§ **Lesetext**
----------
Index
40/01 Verwaltungsverfahren;Norm
AVG §37;Betreff
Der Verwaltungsgerichtshof hat durch die Vorsitzende Vizepräsidentin Dr.in Sporrer sowie die Hofrätin Mag. Dr. Maurer-Kober und den Hofrat Dr. Sutter als Richterinnen und Richter, unter Mitwirkung des Schriftführers Mag. Wuketich, über die Revision des H J, vertreten durch Mag. Clemens Lahner, Rechtsanwalt in 1070 Wien, Burggasse 116, gegen das Erkenntnis des Bundesverwaltungsgerichts vom 25. April 2018, Zl. W124 2158629- 1/11E, betreffend eine Asylangelegenheit (belangte Behörde vor dem Verwaltungsgericht: Bundesamt für Fremdenwesen und Asyl), den Beschluss gefasst:
Spruch
Die Revision wird zurückgewiesen.
Begründung
1 Der Revisionswerber, ein im Iran aufgewachsener afghanischer Staatsangehöriger, stellte am 28. Oktober 2015 einen Antrag auf internationalen Schutz im Bundesgebiet, den er damit begründete, dass er im Iran schlecht behandelt und schikaniert worden sei. In Afghanistan würde er aufgrund seiner Zugehörigkeit zur schiitischen Religionsgemeinschaft und der Volksgruppe der Hazara verfolgt oder gar getötet werden.
2 Mit Bescheid vom 3. Februar 2017 wies das Bundesamt für Fremdenwesen und Asyl (BFA) den Antrag des Revisionswerbers auf internationalen Schutz zur Gänze ab, erteilte ihm keinen Aufenthaltstitel aus berücksichtigungswürdigen Gründen gemäß § 57 Asylgesetz 2005 (AsylG 2005), erließ eine Rückkehrentscheidung und stellte fest, dass die Abschiebung nach Afghanistan zulässig sei. Die Frist für eine freiwillige Ausreise betrage vierzehn Tage.
----------
§ **Rohdaten**
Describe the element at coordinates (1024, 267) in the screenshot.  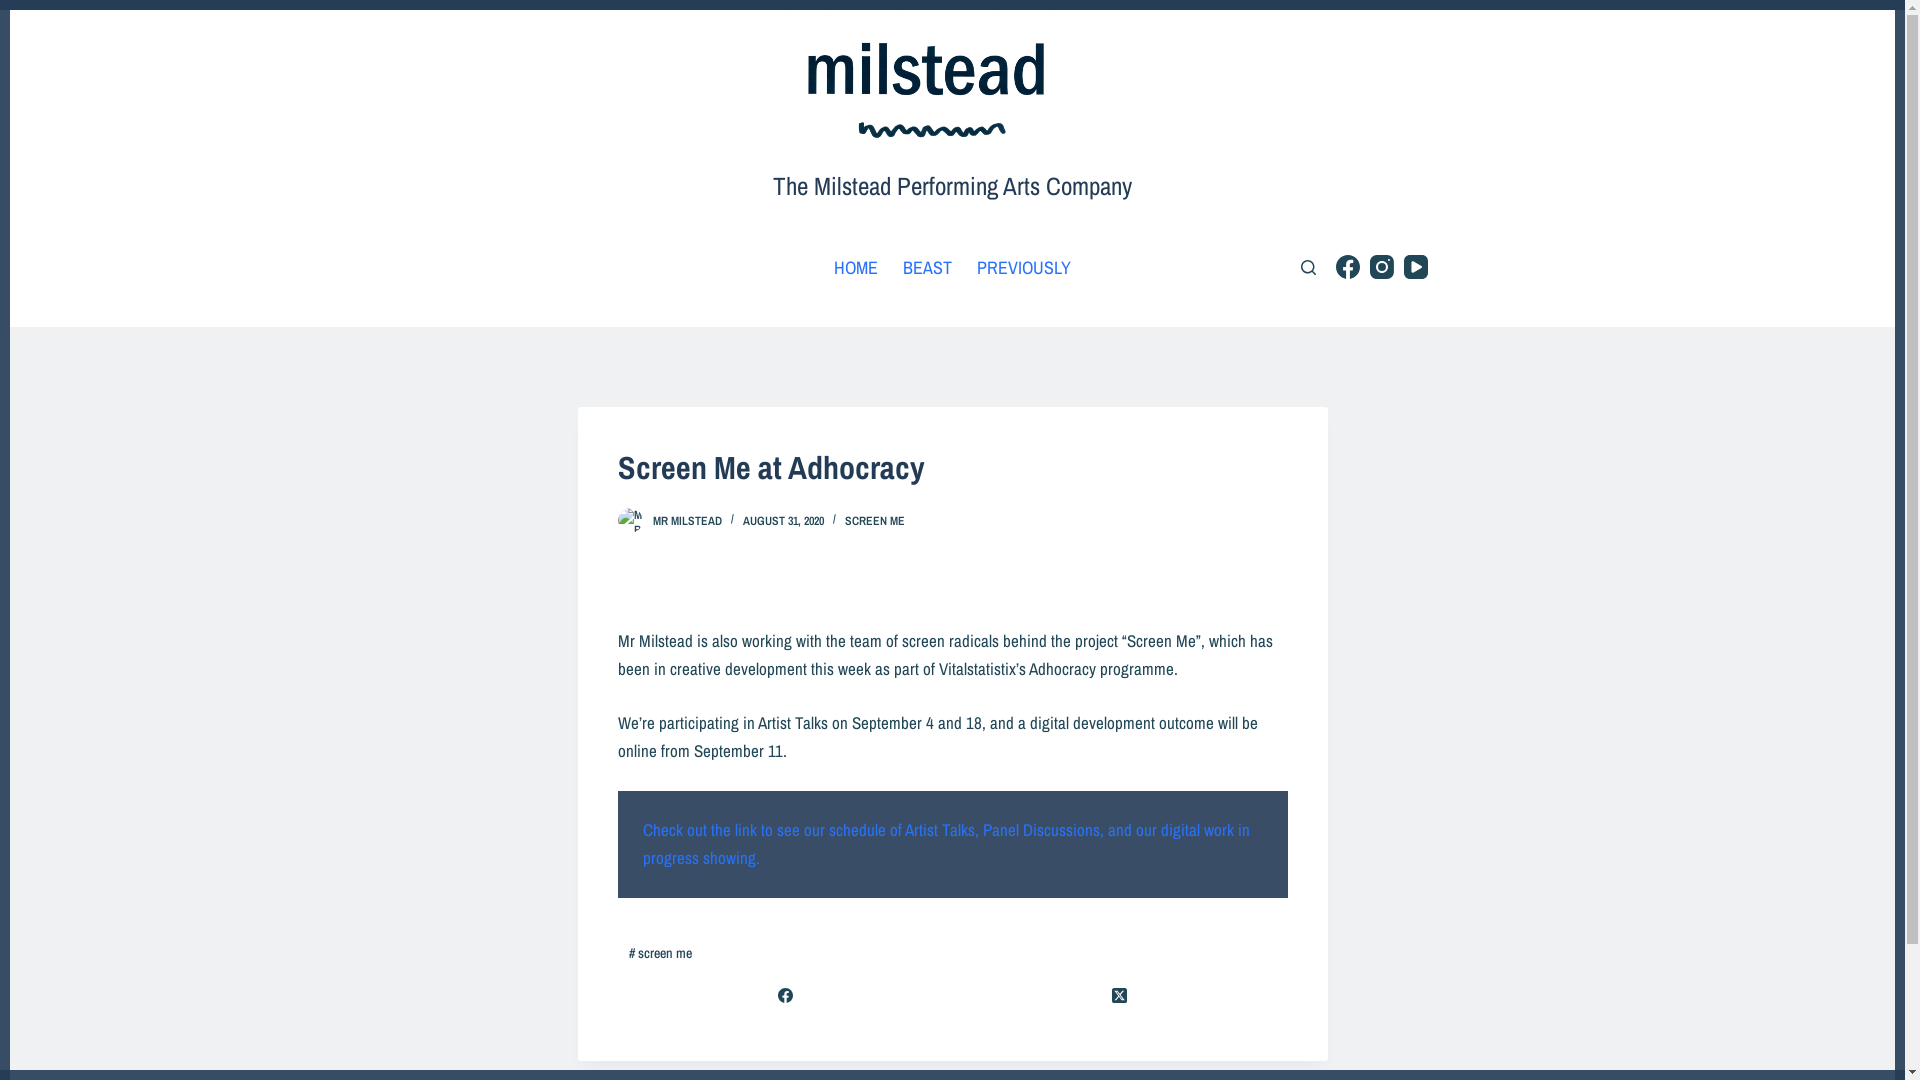
I see `PREVIOUSLY` at that location.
----------
§ **Arbeitsaufträge**
[1] Geben Sie den Beschluss des Verwaltungsgerichtshofs zur Asylrevision von "2 Mit Bescheid" bis "betrage vierzehn Tage." wortgetreu wieder.
[2] Nennen Sie alle Personen, die laut dem Beschluss des Verwaltungsgerichtshofs zur Asylrevision als Richterinnen und Richter mitwirken.
[3] Führen Sie den Beschluss des Verwaltungsgerichtshofs zur Asylrevision im Anschluss an seinen letzten Satz weiter.

§ **Lösungen**
[1]
2 Mit Bescheid vom 3. Februar 2017 wies das Bundesamt für Fremdenwesen und Asyl (BFA) den Antrag des Revisionswerbers auf internationalen Schutz zur Gänze ab, erteilte ihm keinen Aufenthaltstitel aus berücksichtigungswürdigen Gründen gemäß § 57 Asylgesetz 2005 (AsylG 2005), erließ eine Rückkehrentscheidung und stellte fest, dass die Abschiebung nach Afghanistan zulässig sei. Die Frist für eine freiwillige Ausreise betrage vierzehn Tage.

[2]
- Vizepräsidentin Dr.in Sporrer (Vorsitzende)
- Hofrätin Mag. Dr. Maurer-Kober
- Hofrat Dr. Sutter

[3]
3 Die dagegen erhobene Beschwerde wies das Bundesverwaltungsgericht (BVwG) mit dem angefochtenen Erkenntnis als unbegründet ab und erklärte die Revision gemäß Art. 133 Abs. 4 B-VG für nicht zulässig.
4 Begründend führte es - zusammengefasst - aus, der Revisionswerber stamme aus der Provinz Zabul und gehöre der Volksgruppe der Hazara an. Im Alter von einem Jahr sei er mit seiner Familie in den Iran geflüchtet, wo er fünf Jahre lang die Schule besucht und Arbeitserfahrung als Fliesenleger, Maler und Maurer gesammelt habe. Seine Familie - Ehefrau und Kinder, sowie Eltern und acht Geschwister - lebe nach wie vor im Iran. Eine konkrete, individuelle Verfolgung bei Rückkehr nach Afghanistan könne nicht festgestellt werden, weil sein Vorbringen zu seiner Gefährdung in Afghanistan zu kursorisch sei und er - unter näherer Ausführung - keine konkreten Anhaltspunkte für eine individuelle Verfolgung habe darlegen können. Eine Gruppenverfolgung der Volksgruppe der Hazara sei zu verneinen. Auch subsidiärer Schutz sei dem Revisionswerber nicht zu gewähren, weil ihm eine innerstaatliche Fluchtalternative in Kabul, welches von Österreich aus sicher mit dem Flugzeug erreichbar sei, zur Verfügung stehe. Er sei ein arbeitsfähiger, gesunder Mann, mit schulischer Grundausbildung, spreche die Landessprache und sei ausreichend mit den kulturellen Traditionen und Gepflogenheiten Afghanistans vertraut, weil er im afghanischen Familienverband aufgewachsen sei, sodass davon auszugehen sei, dass es dem Revisionswerber möglich sein werde, seinen Lebensunterhalt selbst zu verdienen und davon zu leben. Allenfalls stehe ihm auch die Möglichkeit offen, Rückkehrhilfe in Anspruch zu nehmen.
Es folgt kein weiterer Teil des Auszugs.